Today, as continuation from previous blogs (tokenization and crawling), I am continuing on my information retrieval school project. Now I am focusing on the tokenization part.
Problem with Formatting
The first apparent problem is the formatting in HN (HackerNews) text. Turns out they allow some rich text formatting (or at least that’s how they store it). For example:
1968: Volume One of Knuth's TAOCP: <a href="http://www-cs-faculty.stanford.edu/~knuth/brochure.pdf" rel="nofollow">http://www-cs-faculty.stanford.edu/~knuth/brochure.pdf</a><p>Planned to run to 7 volumes at that time, and volume 5 is currently "in preparation".
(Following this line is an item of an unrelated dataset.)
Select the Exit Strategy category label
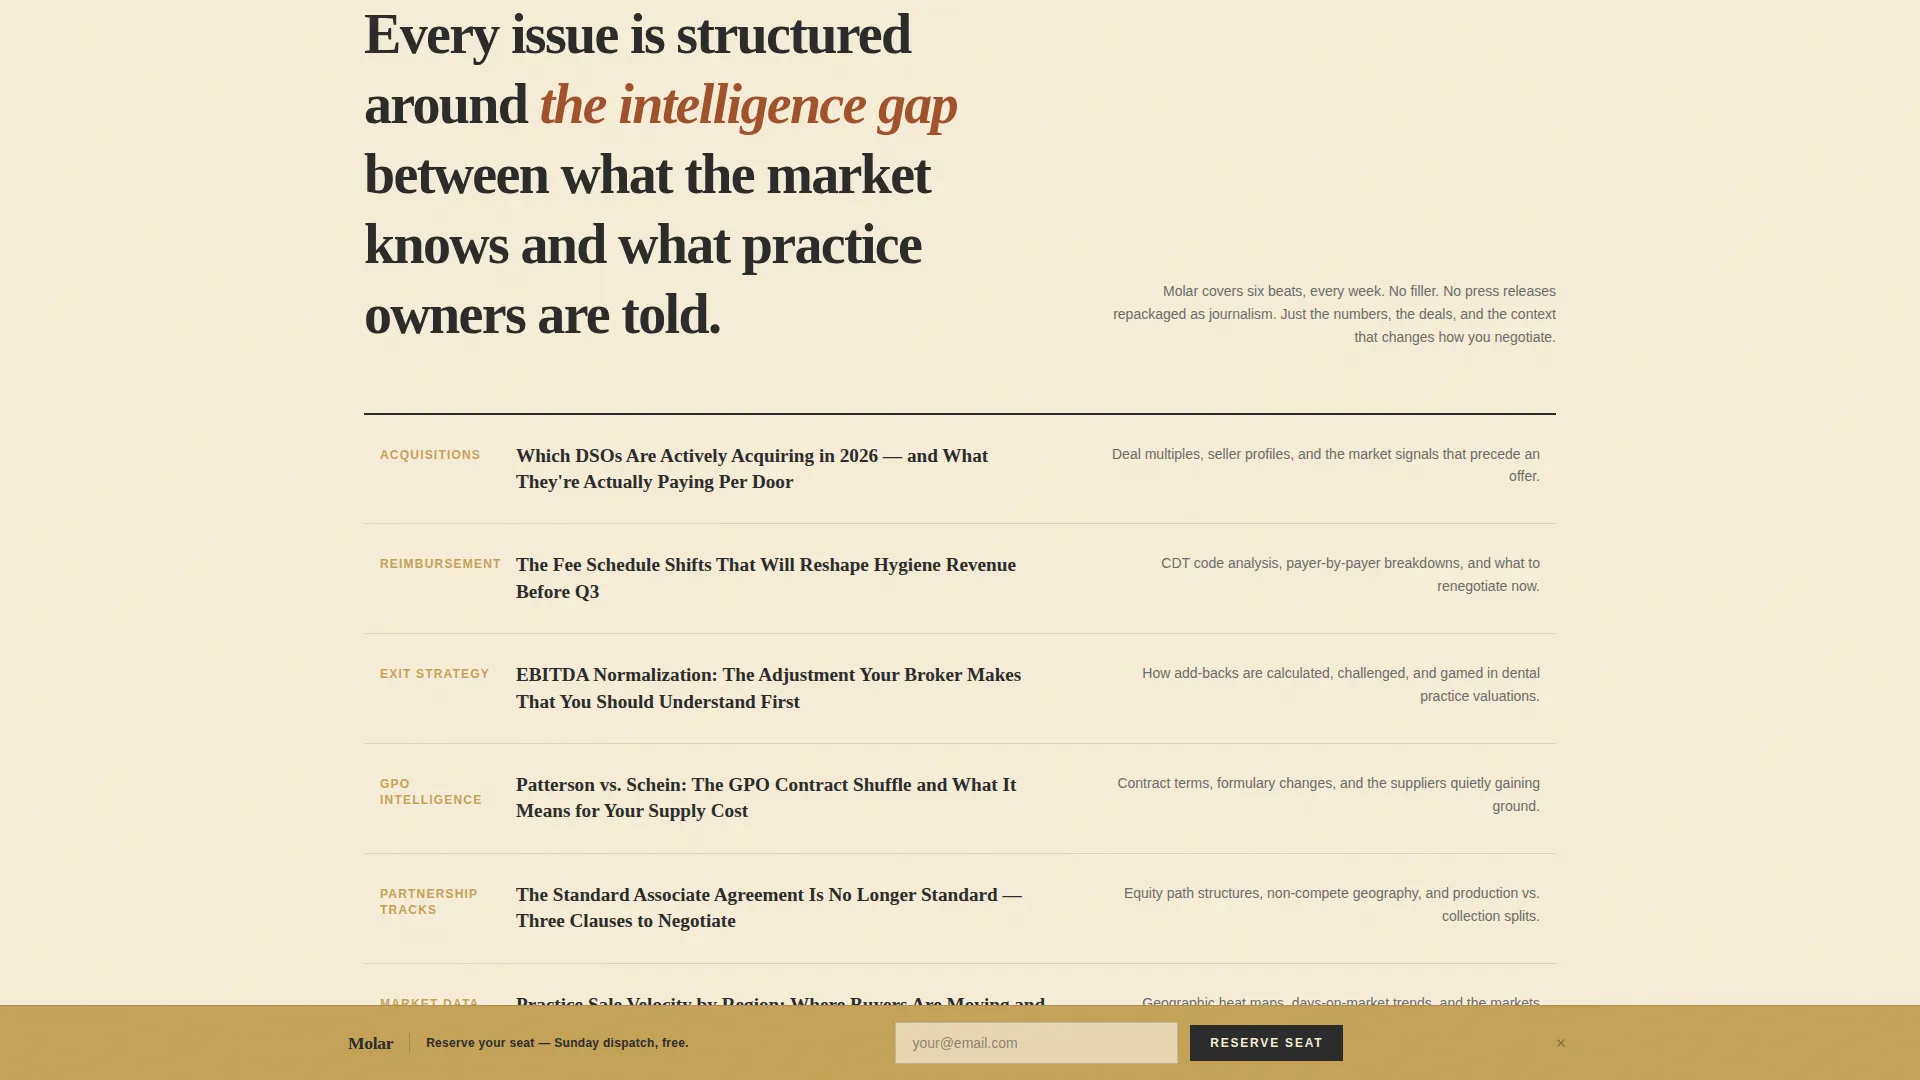This screenshot has width=1920, height=1080. [x=434, y=674]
The original link is here.
If we directly tokenize it using out of the box nltk.word_tokenize
, we will get:
1968
:
Volume
One
of
Knuth
&
#
x27
;
s
TAOCP
:
<
a
href=
''
http
:
&
#
x2F
;
&
#
x2F
;
www-cs-faculty.stanford.edu
&
#
x2F
;
~knuth
&
#
x2F
;
brochure.pdf
''
rel=
''
nofollow
''
>
http
:
&
#
x2F
;
&
#
x2F
;
www-cs-faculty.stanford.edu
&
#
x2F
;
~knuth
&
#
x2F
;
brochure.pdf
<
/a
>
<
p
>
Planned
to
run
to
7
volumes
at
that
time
,
and
volume
5
is
currently
&
quot
;
in
preparation
&
quot
;
.
It seems like that HN stores the html representation for the formatted text. So with a quick checking on https://news.ycombinator.com/formatdoc, turns out that they don’t allow much fancy formatting, so I guess the rich text is just the html representation. So I need to convert it to plain text string.
bs4
Using BeautifulSoup seems like a good option to go. The text above is converted to a python string 1968: Volume One of Knuth's TAOCP: http://www-cs-faculty.stanford.edu/~knuth/brochure.pdfPlanned to run to 7 volumes at that time, and volume 5 is currently "in preparation".
And if we use the nltk word tokenizer again:
1968
:
Volume
One
of
Knuth
's
TAOCP
:
http
:
//www-cs-faculty.stanford.edu/~knuth/brochure.pdfPlanned
to
run
to
7
volumes
at
that
time
,
and
volume
5
is
currently
"
in
preparation
"
.
So ya formatting issue can be considered solved.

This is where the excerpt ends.